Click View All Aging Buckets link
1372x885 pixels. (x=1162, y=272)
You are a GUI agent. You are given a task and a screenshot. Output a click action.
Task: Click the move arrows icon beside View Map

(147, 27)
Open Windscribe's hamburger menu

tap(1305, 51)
+++
Work task:
The records shown above should be given again word for word.

Solution:
Click View All Aging Buckets link
1372x885 pixels. (x=1162, y=272)
You are a GUI agent. You are given a task and a screenshot. Output a click action.
Task: Click the move arrows icon beside View Map

(147, 27)
Open Windscribe's hamburger menu

tap(1305, 51)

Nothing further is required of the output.